Picasso con pochi tratti realizza un’opera che nella sua semplicità trasmette leggerezza, speranza e fiducia nel
futuro. Anche oggi abbiamo molto bisogno di leggerezza e di pace: in questo tempo difficile da decifrare e
soprattutto da vivere a causa della pandemia, tutti noi desideriamo la vera pace. Il vangelo ci presenta Gesù
che, in occasione della Festa delle Capanne, entra a Gerusalemme come il principe della pace. Lui entra a
Gerusalemme su un puledro d’asino: Gesù non viene su un cavallo poderoso, simbolo del potere; non viene
nemmeno su un carro da guerra, simbolo della forza di chi vuole conquistare il trono. Gesù entra cavalcando
un asino, simbolo di umiltà e servizio, di mitezza e mansuetudine.
Marco annota che si tratta di un puledro su cui nessuno si era mai seduto. Nessuno desidera salire su questo
puledro.

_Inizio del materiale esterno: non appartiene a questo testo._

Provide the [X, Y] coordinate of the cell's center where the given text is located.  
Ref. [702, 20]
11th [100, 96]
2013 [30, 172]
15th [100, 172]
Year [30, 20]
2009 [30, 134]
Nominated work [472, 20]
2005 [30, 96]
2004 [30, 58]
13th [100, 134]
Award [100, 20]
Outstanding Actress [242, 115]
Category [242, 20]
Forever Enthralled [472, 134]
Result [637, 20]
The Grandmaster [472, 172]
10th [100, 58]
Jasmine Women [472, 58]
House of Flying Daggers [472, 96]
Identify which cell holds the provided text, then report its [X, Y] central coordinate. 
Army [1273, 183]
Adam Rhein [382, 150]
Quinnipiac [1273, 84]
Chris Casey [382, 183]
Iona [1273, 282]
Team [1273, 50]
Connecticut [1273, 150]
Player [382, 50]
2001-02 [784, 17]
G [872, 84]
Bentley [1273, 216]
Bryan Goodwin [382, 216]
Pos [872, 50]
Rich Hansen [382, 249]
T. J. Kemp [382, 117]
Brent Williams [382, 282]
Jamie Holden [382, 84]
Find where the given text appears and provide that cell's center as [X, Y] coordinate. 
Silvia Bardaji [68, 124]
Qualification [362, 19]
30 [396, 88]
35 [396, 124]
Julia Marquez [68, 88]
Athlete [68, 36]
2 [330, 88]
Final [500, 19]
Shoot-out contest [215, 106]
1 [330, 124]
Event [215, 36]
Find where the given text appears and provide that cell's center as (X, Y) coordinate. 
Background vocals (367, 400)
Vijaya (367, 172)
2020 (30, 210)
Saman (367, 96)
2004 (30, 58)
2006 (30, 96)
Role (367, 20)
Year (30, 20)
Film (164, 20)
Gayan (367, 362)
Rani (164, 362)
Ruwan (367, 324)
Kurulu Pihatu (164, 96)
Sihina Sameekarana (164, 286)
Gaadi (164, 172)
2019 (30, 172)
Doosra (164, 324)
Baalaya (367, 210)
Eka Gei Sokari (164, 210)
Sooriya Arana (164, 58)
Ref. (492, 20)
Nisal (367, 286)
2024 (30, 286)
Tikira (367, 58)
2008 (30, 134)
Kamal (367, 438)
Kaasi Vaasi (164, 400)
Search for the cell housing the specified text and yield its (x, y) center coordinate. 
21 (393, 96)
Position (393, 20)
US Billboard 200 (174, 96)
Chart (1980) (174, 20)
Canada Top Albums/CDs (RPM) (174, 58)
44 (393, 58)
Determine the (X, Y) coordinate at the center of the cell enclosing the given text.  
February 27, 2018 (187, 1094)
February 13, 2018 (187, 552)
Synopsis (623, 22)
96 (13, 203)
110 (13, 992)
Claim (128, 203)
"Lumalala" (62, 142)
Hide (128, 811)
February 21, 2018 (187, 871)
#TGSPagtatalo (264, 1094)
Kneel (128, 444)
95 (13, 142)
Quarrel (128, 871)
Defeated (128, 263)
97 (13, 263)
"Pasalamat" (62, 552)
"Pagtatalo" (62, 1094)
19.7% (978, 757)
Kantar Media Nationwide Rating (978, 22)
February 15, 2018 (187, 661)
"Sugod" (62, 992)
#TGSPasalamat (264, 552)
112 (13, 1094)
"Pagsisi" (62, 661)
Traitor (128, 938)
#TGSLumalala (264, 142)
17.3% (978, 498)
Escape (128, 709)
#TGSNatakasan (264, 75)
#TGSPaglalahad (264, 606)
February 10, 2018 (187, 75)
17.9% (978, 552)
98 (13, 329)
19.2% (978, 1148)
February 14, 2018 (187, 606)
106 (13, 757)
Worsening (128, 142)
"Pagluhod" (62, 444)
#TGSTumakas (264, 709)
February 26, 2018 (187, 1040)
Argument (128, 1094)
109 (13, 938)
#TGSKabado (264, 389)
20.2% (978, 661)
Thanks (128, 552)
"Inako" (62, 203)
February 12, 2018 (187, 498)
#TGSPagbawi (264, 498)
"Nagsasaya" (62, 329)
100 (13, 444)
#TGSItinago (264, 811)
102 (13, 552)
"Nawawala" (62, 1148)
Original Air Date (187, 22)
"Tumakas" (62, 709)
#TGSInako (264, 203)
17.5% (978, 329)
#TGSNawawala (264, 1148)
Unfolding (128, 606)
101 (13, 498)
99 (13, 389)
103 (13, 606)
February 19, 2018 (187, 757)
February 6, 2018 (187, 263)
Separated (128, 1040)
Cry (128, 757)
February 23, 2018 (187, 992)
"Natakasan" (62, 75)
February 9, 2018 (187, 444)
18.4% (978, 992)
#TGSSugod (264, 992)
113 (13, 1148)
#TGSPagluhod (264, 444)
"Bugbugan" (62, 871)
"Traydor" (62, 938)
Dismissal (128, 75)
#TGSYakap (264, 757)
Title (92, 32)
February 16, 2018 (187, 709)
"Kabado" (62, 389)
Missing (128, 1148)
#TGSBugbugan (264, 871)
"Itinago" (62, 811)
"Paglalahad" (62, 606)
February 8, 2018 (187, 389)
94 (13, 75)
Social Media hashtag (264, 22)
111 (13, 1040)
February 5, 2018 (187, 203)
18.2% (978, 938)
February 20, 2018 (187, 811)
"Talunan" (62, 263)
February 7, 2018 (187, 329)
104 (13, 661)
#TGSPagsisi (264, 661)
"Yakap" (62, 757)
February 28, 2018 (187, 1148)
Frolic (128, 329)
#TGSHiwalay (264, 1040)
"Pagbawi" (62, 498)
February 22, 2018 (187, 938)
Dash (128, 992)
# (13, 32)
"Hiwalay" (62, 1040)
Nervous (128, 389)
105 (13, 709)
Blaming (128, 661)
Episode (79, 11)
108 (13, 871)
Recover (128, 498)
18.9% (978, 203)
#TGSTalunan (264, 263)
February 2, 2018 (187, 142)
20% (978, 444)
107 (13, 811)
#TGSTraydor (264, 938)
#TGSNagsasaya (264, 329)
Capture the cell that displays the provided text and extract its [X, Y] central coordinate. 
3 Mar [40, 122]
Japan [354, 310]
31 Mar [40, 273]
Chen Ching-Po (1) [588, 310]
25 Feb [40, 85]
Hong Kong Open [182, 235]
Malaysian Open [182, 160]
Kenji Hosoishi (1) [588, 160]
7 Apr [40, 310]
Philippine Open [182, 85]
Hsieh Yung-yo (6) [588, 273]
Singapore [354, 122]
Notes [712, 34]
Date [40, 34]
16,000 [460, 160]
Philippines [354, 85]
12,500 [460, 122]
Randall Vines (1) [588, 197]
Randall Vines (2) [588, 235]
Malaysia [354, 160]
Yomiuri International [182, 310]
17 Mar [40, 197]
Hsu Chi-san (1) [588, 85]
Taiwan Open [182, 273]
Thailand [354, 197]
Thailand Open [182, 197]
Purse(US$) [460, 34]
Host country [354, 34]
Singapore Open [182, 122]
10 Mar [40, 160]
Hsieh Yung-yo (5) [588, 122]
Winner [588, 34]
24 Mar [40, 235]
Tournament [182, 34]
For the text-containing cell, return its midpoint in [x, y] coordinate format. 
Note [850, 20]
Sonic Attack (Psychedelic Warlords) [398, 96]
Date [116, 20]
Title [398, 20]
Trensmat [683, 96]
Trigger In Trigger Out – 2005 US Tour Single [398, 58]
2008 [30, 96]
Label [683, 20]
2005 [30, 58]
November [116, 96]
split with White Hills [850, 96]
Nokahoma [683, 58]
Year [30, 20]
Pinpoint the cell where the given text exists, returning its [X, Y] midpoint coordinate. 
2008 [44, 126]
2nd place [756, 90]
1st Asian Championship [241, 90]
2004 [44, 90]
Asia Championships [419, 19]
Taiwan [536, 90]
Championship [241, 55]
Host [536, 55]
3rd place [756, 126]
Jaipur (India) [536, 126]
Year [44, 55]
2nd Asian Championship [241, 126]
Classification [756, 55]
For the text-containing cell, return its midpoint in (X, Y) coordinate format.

Nessuno desidera servire e dare la propria vita per gli altri. Tutti al puledro preferiamo il cavallo e il
carro da guerra. Gesù invece va a sedere all'ultimo posto e si rivela come Messia che non viene per essere
servito ma per servire. In questi giorni difficili, guardiamo a Gesù e facciamoci portatori della sua pace,
annunciamo a tutti che insieme usciremo anche dal diluvio di questa pandemia, proprio come la colomba
dipinta da Picasso, che “sarà anche mite, ma di certo è uccello temerario, che sfida l’ignoto” (Ernst Hans Josef
Gombrich in Psicoanalisi e Storia dell’Arte, 1954).